Mevcut ululararsı siyasetteki en başat ve önemli bir aktör olan ABD’nin dış politikasındaki başarısının dördüncü ve son güç kaynağı ABD’nin jeopolitik konumudur. Bu durum, zengin ve elverişli yeraltı kaynakları yanı sıra ABD’nin özellikle kuruluş döneminde büyük avantaja sahip olmasını sağlıyordu. 18. Yüzyılın son diliminden itibaren çok daha fazla güç kullanmaya başlayan büyük Avrupalı devletler sonu gelmeyen, yıkıcılığı yüksek, kanlı savaşlara imza atıyorlardı. Kıta Avrupası tarihinde hiç olmadığı kadar jeopolitik hırs, ideolojik farklılık ve sürekli olarak etki ve nüfuz arayışına şahit oluyorduç Bu denli güçlünün güçsüze diş geçirdiği bir ortamda eğer ABD, Kuzey Amerika kıtasında değilde Avrupa kıtasında kurulmaya çalışılsaydı o dönem içerisinde varlığını koruyamayacaktı ve ölü doğan bir bebek gibi olacaktı.

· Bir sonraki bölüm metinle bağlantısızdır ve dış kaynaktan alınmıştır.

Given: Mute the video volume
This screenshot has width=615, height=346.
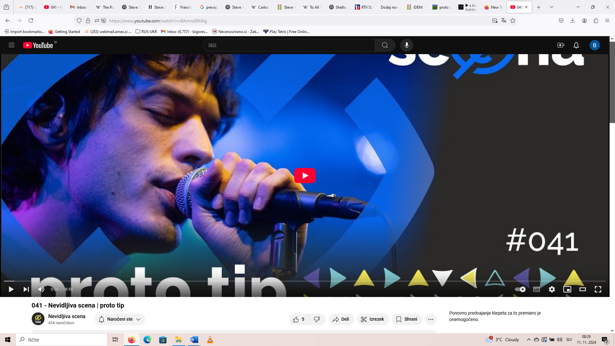Looking at the screenshot, I should (x=41, y=289).
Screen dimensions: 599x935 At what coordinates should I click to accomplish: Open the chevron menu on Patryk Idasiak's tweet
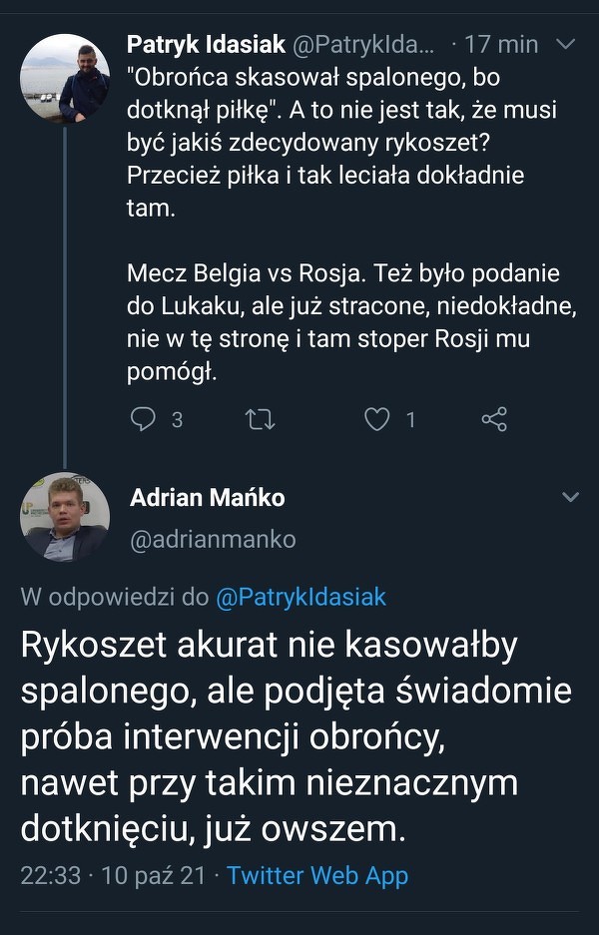click(565, 45)
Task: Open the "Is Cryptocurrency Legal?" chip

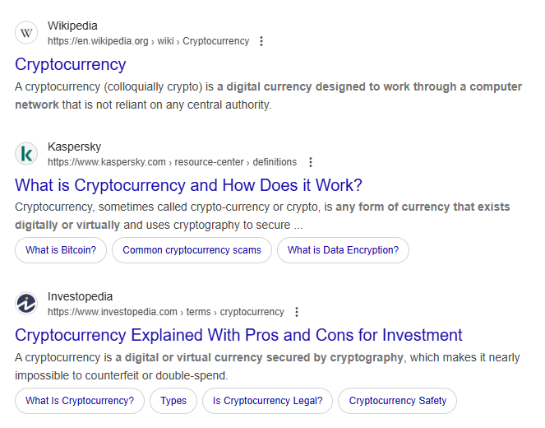Action: [x=267, y=401]
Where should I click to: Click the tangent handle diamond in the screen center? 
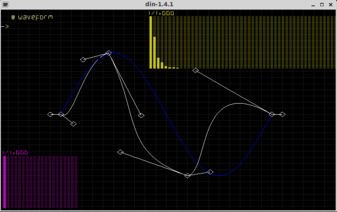(141, 116)
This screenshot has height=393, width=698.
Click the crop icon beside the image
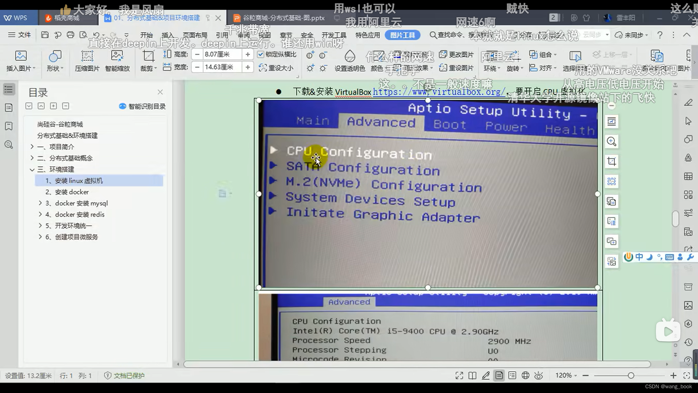click(611, 162)
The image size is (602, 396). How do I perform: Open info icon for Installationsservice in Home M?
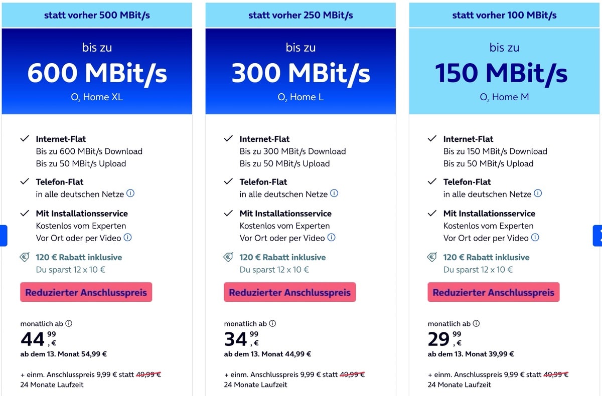pos(535,238)
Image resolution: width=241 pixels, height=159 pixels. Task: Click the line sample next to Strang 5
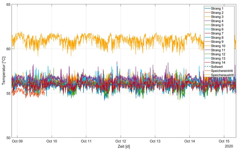click(207, 25)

Buna ilave olarak, ABD kuruluşunun ilk dönemlerinde kendi iç pazarını oluşturması ve ekonomik olarak güç toplaması açısından izolasyonculuk (kendini dünyadan soyutlama) ve bunun takip ettiği zamanda Avrupa devletlerinin arasından doğan büyük güçler arası rekabetde taraf tutmamasını herhngi bir bloğun formasını giyinmemesini mümkün kılan Monreo Doktirini yine ABD’nin üzerine oturduğu toprakların kendisine sağladığı bir avantajdır.
Her ne kadar bir çok uzmana göre ABD’nin bir dünya gücü olmasında en etkili güç kaynağı liberal, özgürlükçü değerler ve ideolojiler olsa dahi bunun uygulnaması ve test edilmesini sağlayan bunun yanında diğer ülkelere gösterilmesine imkan sağlayan yine ABD’nin jeopolitik konumudur.
Şayet çatışmaların, krilerin üzerinde sörf yaptığı bir coğrafyada bulunan herhangi bir ülke, dünyanın en mantıklı ve herkesçe kabul olacak fikre sahip olması küresel bir etki oluşturmada zayıf kalacaktır.